= Directions for this task =
All of the records below should be retyped exactly, with no pictures included.

Collected data:
....
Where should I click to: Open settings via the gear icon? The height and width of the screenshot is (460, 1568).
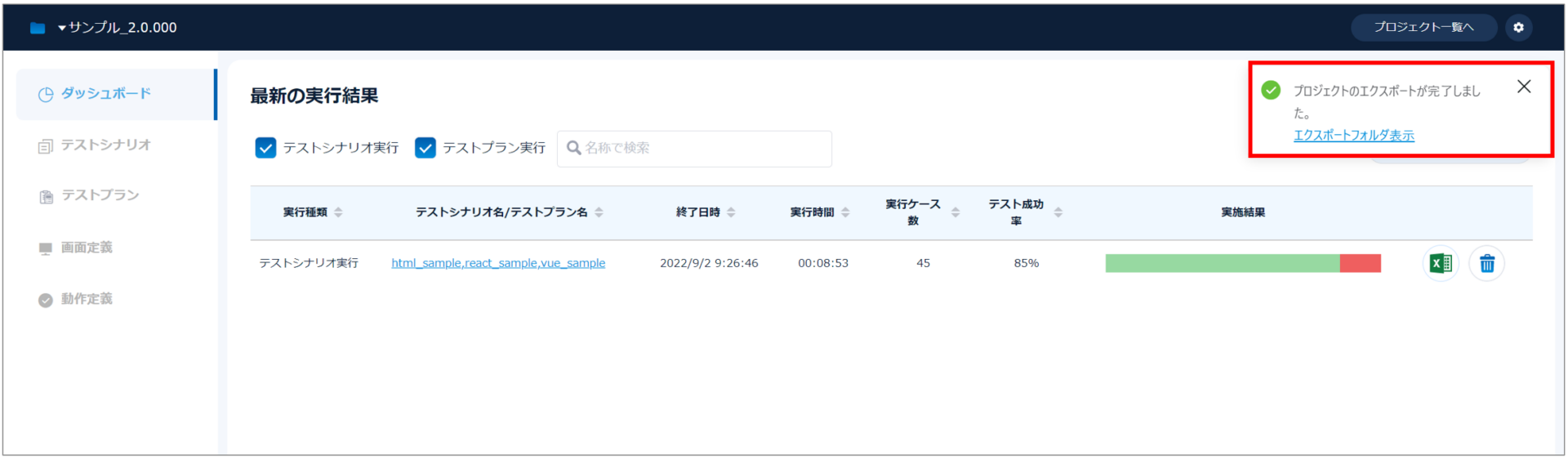coord(1518,27)
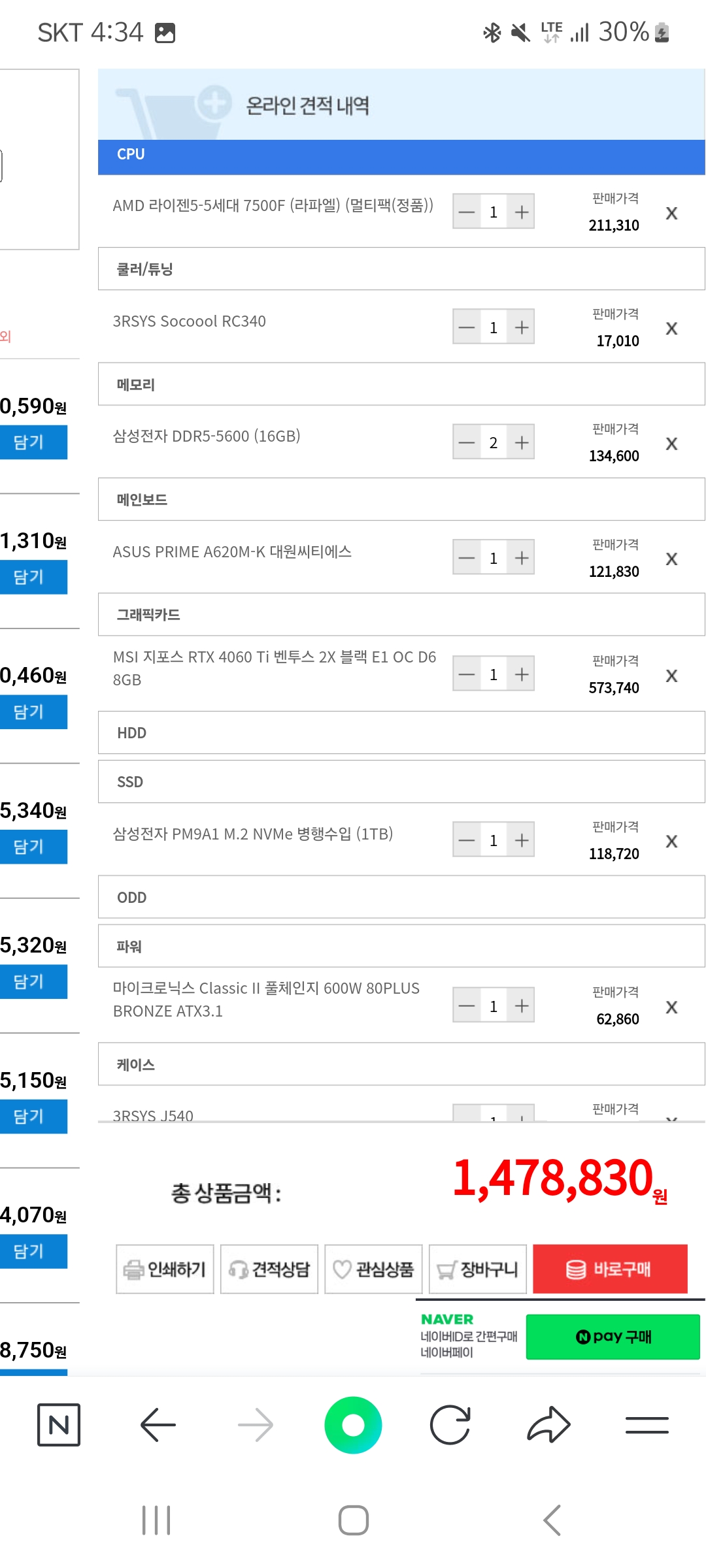The image size is (706, 1568).
Task: Click the red 바로구매 buy button
Action: pyautogui.click(x=610, y=1269)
....
= Answer box =
Where should I click to: Open settings via the gear icon? The height and width of the screenshot is (460, 1568).
coord(1518,27)
The image size is (706, 1568).
Task: Click the red 바로구매 buy button
Action: pyautogui.click(x=610, y=1269)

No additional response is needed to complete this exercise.